KLAS-TV (channel 8) is a television station in Las Vegas, Nevada, United States, affiliated with CBS and owned by Nexstar Media Group. The station's studios are located on Channel 8 Drive near the northern portion of the Las Vegas Strip in the unincorporated community of Winchester (though with a Las Vegas mailing address), and its transmitter is located on Mount Arden in Henderson.

KLAS-TV initially broadcast a test pattern for two weeks, beginning on July 8, 1953. The station went on-air on the evening of July 22, 1953, becoming Nevada's first television station. The station was originally owned by Las Vegas Television Inc., run by Hank Greenspun, owner of the Las Vegas Sun. KLAS has always been a CBS affiliate, but maintained a secondary affiliation with ABC, which it would share with KLRJ/KORK-TV (channel 3, now KSNV-DT) from that station's sign on in January 1955, until KSHO-TV (channel 13, now KTNV-TV) affiliated with the network in December 1957.[citation needed]

Billionaire and aviation magnate Howard Hughes enjoyed staying up late and watching television, and he wanted KLAS to broadcast a full 24-hour/7-day-a-week schedule.
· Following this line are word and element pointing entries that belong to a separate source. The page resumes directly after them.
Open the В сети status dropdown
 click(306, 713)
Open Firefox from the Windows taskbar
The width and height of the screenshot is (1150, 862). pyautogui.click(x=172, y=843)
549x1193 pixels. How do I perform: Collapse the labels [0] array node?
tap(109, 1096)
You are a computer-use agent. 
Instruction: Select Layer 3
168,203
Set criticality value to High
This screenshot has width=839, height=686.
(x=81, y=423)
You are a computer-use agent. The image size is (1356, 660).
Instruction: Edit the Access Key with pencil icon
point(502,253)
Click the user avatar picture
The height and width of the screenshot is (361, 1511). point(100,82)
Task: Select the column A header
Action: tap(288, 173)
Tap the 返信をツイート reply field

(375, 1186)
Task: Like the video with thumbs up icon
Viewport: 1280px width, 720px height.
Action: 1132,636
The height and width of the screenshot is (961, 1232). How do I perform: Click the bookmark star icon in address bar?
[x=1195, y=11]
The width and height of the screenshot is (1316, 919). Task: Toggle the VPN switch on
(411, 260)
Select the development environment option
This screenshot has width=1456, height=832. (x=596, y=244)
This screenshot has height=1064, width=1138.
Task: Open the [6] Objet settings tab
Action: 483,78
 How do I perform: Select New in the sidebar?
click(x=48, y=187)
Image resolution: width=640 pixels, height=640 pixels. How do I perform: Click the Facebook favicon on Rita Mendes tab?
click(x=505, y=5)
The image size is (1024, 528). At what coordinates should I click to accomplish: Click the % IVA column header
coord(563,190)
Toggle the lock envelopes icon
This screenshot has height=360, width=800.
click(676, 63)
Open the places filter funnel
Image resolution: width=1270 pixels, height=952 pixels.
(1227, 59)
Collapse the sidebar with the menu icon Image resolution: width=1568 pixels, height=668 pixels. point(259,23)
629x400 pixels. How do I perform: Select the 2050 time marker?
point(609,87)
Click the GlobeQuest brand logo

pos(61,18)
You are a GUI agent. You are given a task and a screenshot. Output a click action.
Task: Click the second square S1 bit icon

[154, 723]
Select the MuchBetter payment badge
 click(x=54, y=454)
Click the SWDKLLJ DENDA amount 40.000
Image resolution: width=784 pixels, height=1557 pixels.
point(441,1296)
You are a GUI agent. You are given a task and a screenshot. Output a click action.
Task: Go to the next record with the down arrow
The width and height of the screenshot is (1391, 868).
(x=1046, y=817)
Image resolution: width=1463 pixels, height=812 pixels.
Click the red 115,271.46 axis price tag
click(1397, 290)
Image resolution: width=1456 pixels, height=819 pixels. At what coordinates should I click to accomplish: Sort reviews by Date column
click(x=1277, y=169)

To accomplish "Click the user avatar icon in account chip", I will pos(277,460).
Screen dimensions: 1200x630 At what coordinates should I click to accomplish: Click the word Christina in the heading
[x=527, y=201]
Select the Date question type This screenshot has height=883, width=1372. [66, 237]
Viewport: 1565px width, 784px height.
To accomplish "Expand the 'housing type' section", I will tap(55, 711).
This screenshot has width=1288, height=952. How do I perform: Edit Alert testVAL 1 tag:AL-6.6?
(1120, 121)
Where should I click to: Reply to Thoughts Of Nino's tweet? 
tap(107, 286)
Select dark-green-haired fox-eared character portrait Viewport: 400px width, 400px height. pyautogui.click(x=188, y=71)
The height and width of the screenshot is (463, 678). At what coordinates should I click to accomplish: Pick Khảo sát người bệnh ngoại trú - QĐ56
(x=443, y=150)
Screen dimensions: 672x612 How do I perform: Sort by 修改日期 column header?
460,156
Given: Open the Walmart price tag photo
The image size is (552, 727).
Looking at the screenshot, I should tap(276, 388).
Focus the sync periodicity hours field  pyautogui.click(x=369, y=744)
Hughes also requested the station to show more Westerns and films about aviation. He eventually decided to purchase the station so he could have it operate as he wanted (though under his ownership, continuing to run CBS programming as scheduled and expected if preempted, most of the time). Greenspun sold the station to Hughes Tool Company on March 30, 1968. After Hughes' death in 1976, the station was held in an outside trust for another two years until 1978, when it was sold to Landmark Communications (Landmark Communications renamed itself to Landmark Media Enterprises in September 2008).

On April 16, 1996, KLAS-TV became the first commercial television station in Nevada (and one of the first in the United States) to carry a digital broadcast signal. This signal was first launched during the National Association of Broadcasters annual convention that year. On April 6, 2000, the first scheduled high definition network broadcasts in Las Vegas began on KLAS-TV's digital signal.

On January 30, 2008, Landmark announced its intention to sell KLAS, along with its other television station WTVF in Nashville. No suitable buyer for KLAS was found until Landmark took most of its properties off the market in October 2008 due to the 2008 financial crisis. KLAS and WTVF remained under Landmark ownership for more than four years.

On September 4, 2012, Journal Broadcast Group (owners of one of KLAS-TV's local rivals, ABC affiliate KTNV-TV) announced that it would purchase WTVF for $215 million. The sale was finalized on December 6. This left KLAS-TV as the only television station in Landmark's portfolio.

On November 21, 2014, Nexstar Broadcasting Group announced that it would purchase KLAS for $145 million. The sale was completed on February 13, 2015.

On January 29, 2016, shortly prior to Super Bowl 50, KLAS was dropped from Cox Communications due to a retransmission consent dispute with Nexstar across nine markets. As a contingency plan, Cox announced on February 3, 2016, that it would offer a free preview of ESPN Deportes (which was broadcasting the game in Spanish) over the Super Bowl weekend, and encouraged viewers to listen to the English radio broadcast along with it. The next day, KLAS was restored after Cox reached a new deal with Nexstar.